# Work task
Transcribe, word for word, every line from the one containing "You are a GUI" through the final line of the records, and omit the pictures.

#### Data records

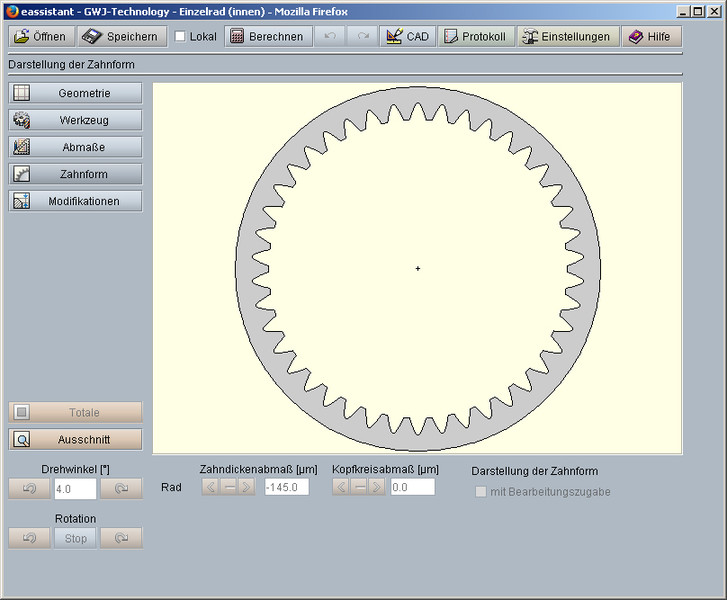Switch to the Werkzeug section
727x600 pixels.
point(75,120)
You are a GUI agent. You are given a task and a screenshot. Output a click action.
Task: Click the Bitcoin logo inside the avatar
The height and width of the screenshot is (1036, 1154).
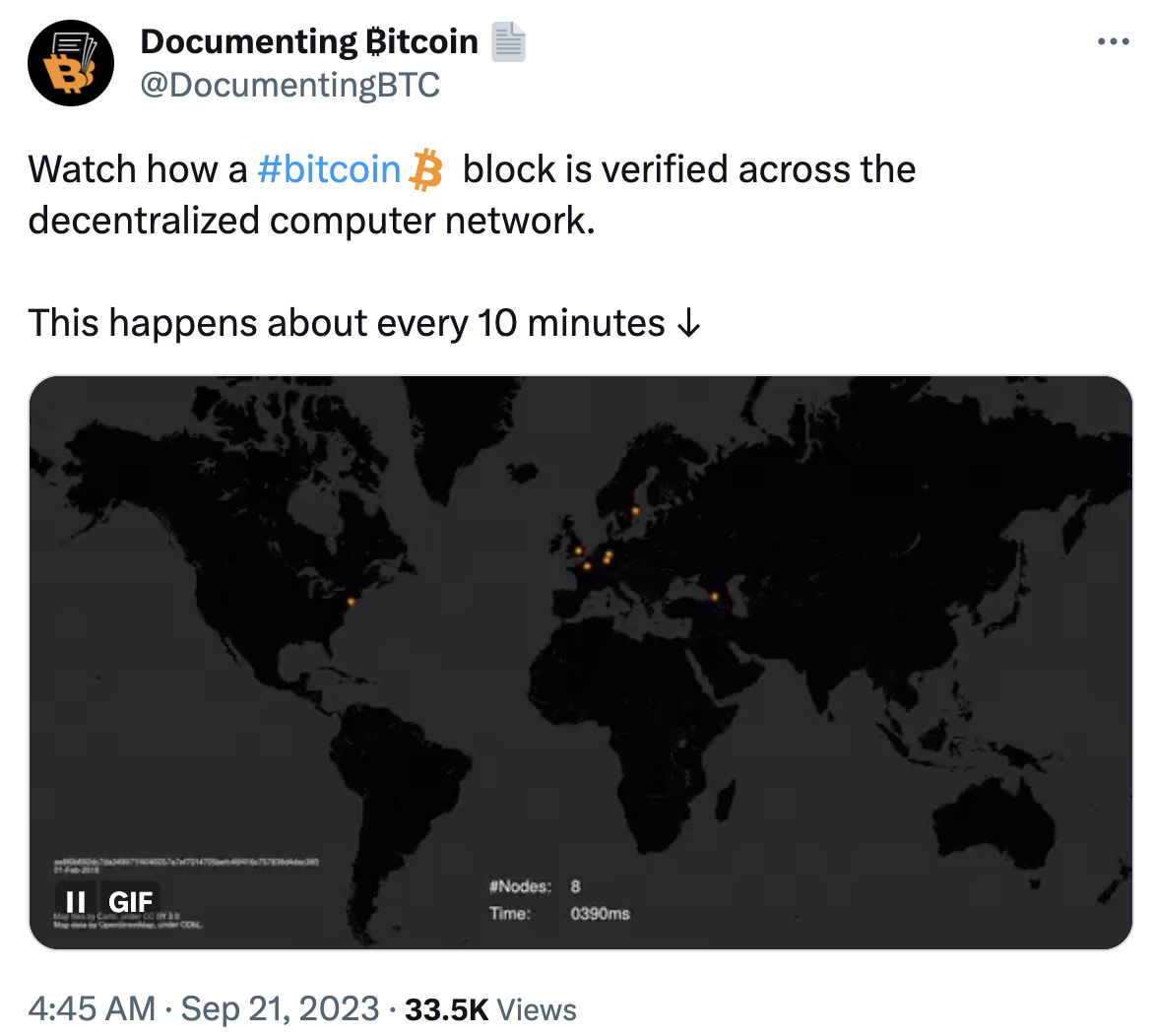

########

# Reply to the task
You are a GUI agent. You are given a task and a screenshot. Output a click action.
Task: Click the Bitcoin logo inside the avatar
The height and width of the screenshot is (1036, 1154).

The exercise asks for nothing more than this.